Das deutsche Strafgesetzbuch kennt das „Unternehmen“ als Normadressaten nicht, strafbar machen können sich mithin lediglich natürliche Personen, auch wenn dieser Status Quo immer wieder kritisch diskutiert wird und in der Zukunft nicht gegen jeden gesetzgeberischen Sinneswandel gefeit erscheint.

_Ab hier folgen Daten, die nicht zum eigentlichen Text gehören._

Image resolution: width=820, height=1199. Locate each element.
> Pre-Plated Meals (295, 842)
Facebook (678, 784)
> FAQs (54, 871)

Andere Länder und europäische Nachbarn kennen bereits ein Unternehmensstrafrecht spezieller Prägung.

 

Unabhängig von der Tatsache, dass eine direkte strafrechtliche Sanktionierung des Unternehmens (aktuell) nicht möglich ist, können Unternehmen von strafrechtlichen Verfahren – auch, aber nicht, nur gegen ihre eigenen Mitarbeiter und Entscheider – teilweise empfindlich betroffen sein. So sieht das Ordnungswidrigkeitengesetz (OWiG) empfindliche Geldbußen für bestimmtes (Verwaltungs-) Unrecht vor, mögliche Ereignisse wie Gewinnabschöpfung und Schadenersatz sind ebenso ins Kalkül zu ziehen wie möglicherweise gegen Unternehmensangehörige drohende vorläufige oder endgültige Berufsverbote.

 

Die Bereiche Strafrecht und Unternehmensvertretung schließen sich vor diesem Hintergrund begriffslogisch keinesfalls aus, sondern sind in einem Gesamtgefüge aus rechtlichen, wirtschaftlichen und medialen Aspekten zu betrachten und in ein schlüssiges taktisches Gesamtkonzept zu überführen.

 

In Wirtschaftsstrafsachen begleiten wir unternehmensinterne Ermittlungen und beraten die - in ihrer prozessualen Rolle regelmäßig gerade zu Beginn unsicheren – Entscheider im Umgang mit den bei diesen Ermittlungen zu Tage getretenen Erkenntnissen. Nicht immer ist hierbei Konfrontation das Mittel der Wahl, je nach Fallkonstellation und speziellem Gepräge des Strafverfahrens kann eine auf Konsens angelegte Kommunikation mit den Ermittlungsbehörden die bessere Alternative sein. Auch hierzu beraten wir Sie im Rahmen der Unternehmensvertretung.